Most detection systems are trained on specific public datasets. We asked: Why shouldn’t we train a model based on all available datasets? A straight forward approach, but it yielded significant results.
Our new model, enhancing Microsoft’s DeBERTaV3, boasted approximately 99% accuracy, compared to 90% we observed with other models, a significant reduction in false positives. In our evaluation, the model achieved a false positive rate of 0.002 which means an average of one false positive for every 500 detections, surpassing a well-accepted public model rate of 0.017 which stands for a false positive every 60 detections.
Challenges in Dataset Integration: Overcoming Data Engineering Hurdles
We initially assessed two leading pre-trained models: protectai/deberta-v3-base-prompt-injection and deepset/deberta-v3-base-injection, which boast an accuracy of over 99% on the HuggingFace platform.

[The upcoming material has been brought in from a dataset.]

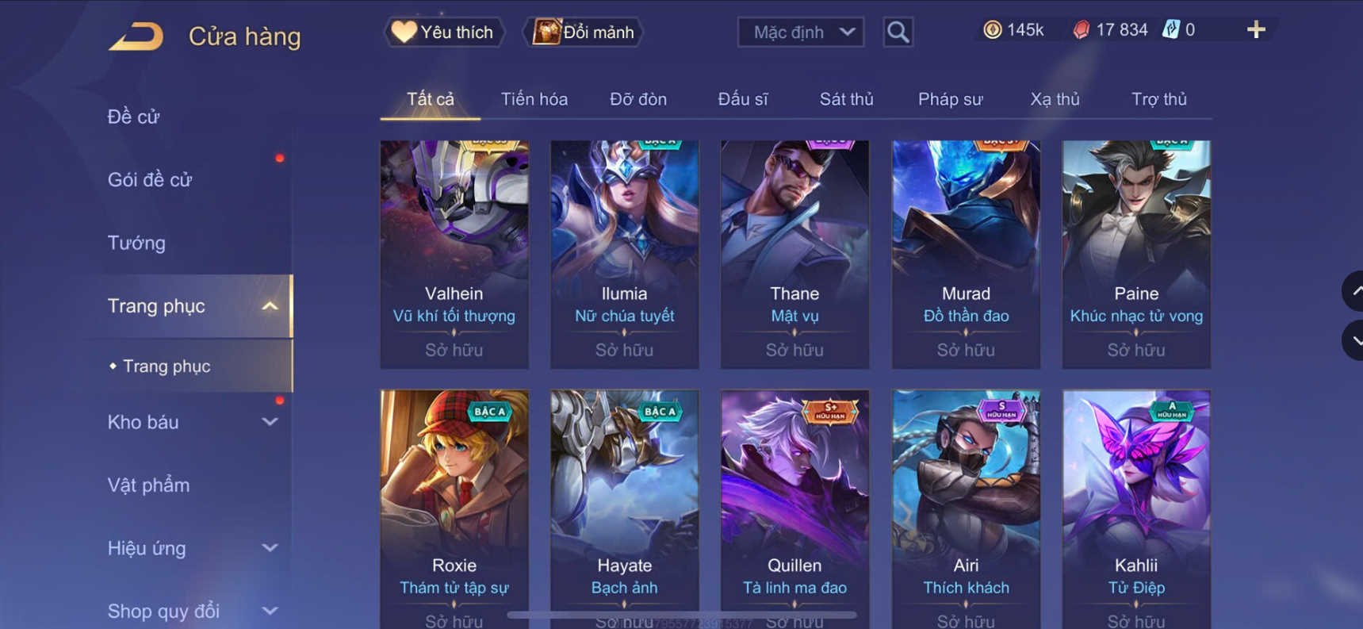Click the blue voucher currency icon
Image resolution: width=1363 pixels, height=629 pixels.
tap(1170, 30)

We then evaluated their performance on 17 HuggingFace and GitHub datasets, including deepset/prompt-injections, JasperLS/prompt-injections, Harelix/Prompt-Injection-Mixed-Techniques-2024, imoxto/prompt_injection_cleaned_dataset-v2, and others, to gauge their real-world efficacy.
During testing, we couldn't replicate the model performance to the published HuggingFace metrics, when tested for our needs. The accuracy achieved while running the 'protectai/deberta-v3-base-prompt-injection' model was 90%, compared to the reported 99.99%, and 84% for the 'deepset/deberta-v3-base-injection' model, compared to the reported 99.14%.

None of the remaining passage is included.